Strengths: If the statement is correct with any \nu \in [0,1], the contributions to the optimization community will be novel as it provides a new routine for developing second-order optimization methods. However, the author is claim for some \nu in [0,1] which largely weakens the contributions. The paper is highly related to topics in NeurIPS community as an important topic in optimization.

Weaknesses: However, the author only asks the Holder condition to be held for some \nu. This is of course true under the case of Nesterov's cubic regularization. For \nu=0, it actually does not even hold for some common nonlinear functions. The only obvious contributions should be the case when \nu \in (0,1).

Correctness: The proof looks correct. However, I have one questions about the paper. The authors state that based on Taylor's approximation and Holder's condition, (6) holds true. However, the general Taylor's expansion is based on an integer exponent n, and it is quite important to prove it for general \nu\in(0,1) for (6). I think it would be more clear if the authors can also provide details to prove (6). Otherwise, it is not obvious. Update: the authors addressed this issue in the response. it's better to include the steps with Newton-Leibniz formula as one sentence in the main context or in the supplementary materials.

Clarity: The paper is somewhat well written but it misses a good conclusion with discussions. Update: still missing a good conclusion?

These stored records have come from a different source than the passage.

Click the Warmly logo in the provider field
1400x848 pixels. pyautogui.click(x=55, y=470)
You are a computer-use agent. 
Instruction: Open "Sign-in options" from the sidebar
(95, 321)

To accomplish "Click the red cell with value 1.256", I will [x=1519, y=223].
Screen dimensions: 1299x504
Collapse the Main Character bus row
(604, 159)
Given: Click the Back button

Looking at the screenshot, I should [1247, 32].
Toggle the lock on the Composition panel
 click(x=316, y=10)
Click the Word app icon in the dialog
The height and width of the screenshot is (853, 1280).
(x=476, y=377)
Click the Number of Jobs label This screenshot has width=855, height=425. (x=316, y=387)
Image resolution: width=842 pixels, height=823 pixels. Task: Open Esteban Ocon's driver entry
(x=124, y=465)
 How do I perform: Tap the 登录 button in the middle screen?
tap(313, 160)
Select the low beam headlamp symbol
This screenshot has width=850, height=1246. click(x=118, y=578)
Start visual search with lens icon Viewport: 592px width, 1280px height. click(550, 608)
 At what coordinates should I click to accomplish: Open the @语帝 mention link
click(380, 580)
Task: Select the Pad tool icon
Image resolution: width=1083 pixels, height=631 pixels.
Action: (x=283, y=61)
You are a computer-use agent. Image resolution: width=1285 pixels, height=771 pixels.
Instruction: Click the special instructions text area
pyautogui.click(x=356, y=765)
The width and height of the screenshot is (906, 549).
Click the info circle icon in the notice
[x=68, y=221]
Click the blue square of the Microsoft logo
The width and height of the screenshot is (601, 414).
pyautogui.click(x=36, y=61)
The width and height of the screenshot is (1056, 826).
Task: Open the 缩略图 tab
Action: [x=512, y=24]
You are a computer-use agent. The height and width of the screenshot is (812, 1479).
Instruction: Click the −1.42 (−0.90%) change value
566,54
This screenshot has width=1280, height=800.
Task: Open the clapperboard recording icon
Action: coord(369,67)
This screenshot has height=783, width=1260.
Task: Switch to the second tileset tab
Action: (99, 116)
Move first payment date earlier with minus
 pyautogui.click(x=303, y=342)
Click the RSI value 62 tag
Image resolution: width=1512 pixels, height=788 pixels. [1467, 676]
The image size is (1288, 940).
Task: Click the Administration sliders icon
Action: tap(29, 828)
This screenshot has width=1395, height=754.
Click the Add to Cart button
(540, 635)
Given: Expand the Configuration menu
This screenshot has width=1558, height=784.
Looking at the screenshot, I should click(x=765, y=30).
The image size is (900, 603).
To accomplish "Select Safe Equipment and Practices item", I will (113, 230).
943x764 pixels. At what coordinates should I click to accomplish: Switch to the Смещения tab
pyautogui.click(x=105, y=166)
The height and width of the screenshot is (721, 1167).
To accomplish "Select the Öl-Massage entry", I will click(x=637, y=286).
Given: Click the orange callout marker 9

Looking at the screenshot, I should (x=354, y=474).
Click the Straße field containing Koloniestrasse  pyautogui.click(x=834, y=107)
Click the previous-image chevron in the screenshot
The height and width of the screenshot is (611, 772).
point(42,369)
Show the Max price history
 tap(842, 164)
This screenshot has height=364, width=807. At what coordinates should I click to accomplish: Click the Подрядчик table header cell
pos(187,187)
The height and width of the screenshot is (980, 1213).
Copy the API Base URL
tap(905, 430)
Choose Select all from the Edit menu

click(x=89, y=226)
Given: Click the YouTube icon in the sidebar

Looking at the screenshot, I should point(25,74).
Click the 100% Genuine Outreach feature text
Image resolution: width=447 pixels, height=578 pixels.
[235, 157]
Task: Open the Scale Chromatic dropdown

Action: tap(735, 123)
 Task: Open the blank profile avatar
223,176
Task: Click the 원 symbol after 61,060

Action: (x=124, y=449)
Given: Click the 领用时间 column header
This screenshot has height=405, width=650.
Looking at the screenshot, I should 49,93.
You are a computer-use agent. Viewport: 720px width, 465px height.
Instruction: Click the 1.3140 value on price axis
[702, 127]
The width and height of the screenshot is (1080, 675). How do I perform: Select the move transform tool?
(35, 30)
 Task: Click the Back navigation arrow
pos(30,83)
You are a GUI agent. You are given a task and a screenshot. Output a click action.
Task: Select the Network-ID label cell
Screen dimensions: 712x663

Relation to Prior Work: Except for some second-order algorithms, the authors also mentions some related first-order algorithms in convex optimization, e.g. SAG[36], SAGA[9], SVRG[15, 19, 20]; however, several important works are still missing, e.g. Katyusha: the first direct acceleration of stochastic gradient methods, STOC 2017. SARAH: A Novel Method for Machine Learning Problems Using Stochastic Recursive Gradient, ICML 2017. Update: the authors addressed this issue.

Reproducibility: Yes

Additional Feedback:

Review 6

Summary and Contributions: This paper studies the global convergence theory of second-order algorithms for composite convex optimization. The authors propose a novel type of algorithms, called contracting-domain Newton methods, which are based on a new global second-order approximation. The empirical studies show the proposed algorithms is better than baseline algorithms.

Strengths: I believe this is a high quality paper, which provides several interesting observation for second order optimization. The proposed contracting-domain Newton methods enjoy the following nice properties: 1. The algorithm is based on a tighter second-order lower bound approximation, which leads to these methods has global convergence guarantee. The algorithm can be interpreted as second-order generalization of conditional gradient methods or as a variant of trust-region method. 2. The convergence rate of proposed aggregated Newton method is no worse than cubic Newton, but each iteration do not require to solve a more complex cubic regularization problem. 3. For stochastic finite-sum minimization, contracting-domain Newton can be easily extended to (variance-reduced) stochastic algorithms, which is more efficient for large scale optimization problem in machine learning. 4. All experimental results validates the effectiveness of the proposed algorithms.

Weaknesses: 1. It is prefer to empirically compare proposed algorithms with existing second-order methods with line-search. 2. Line 51 states aggregating Newton Method has global convergence of O(1/k^(1+\nu)), but Theorem 4 shows the rate is O(1/k^(2+\nu)).

Correctness: correct

Clarity: well written

Relation to Prior Work: yes

Reproducibility: Yes

Additional Feedback: I decided to keep my score after rebuttals. I encourage the author conduct experiments about line-search methods in final version of this paper.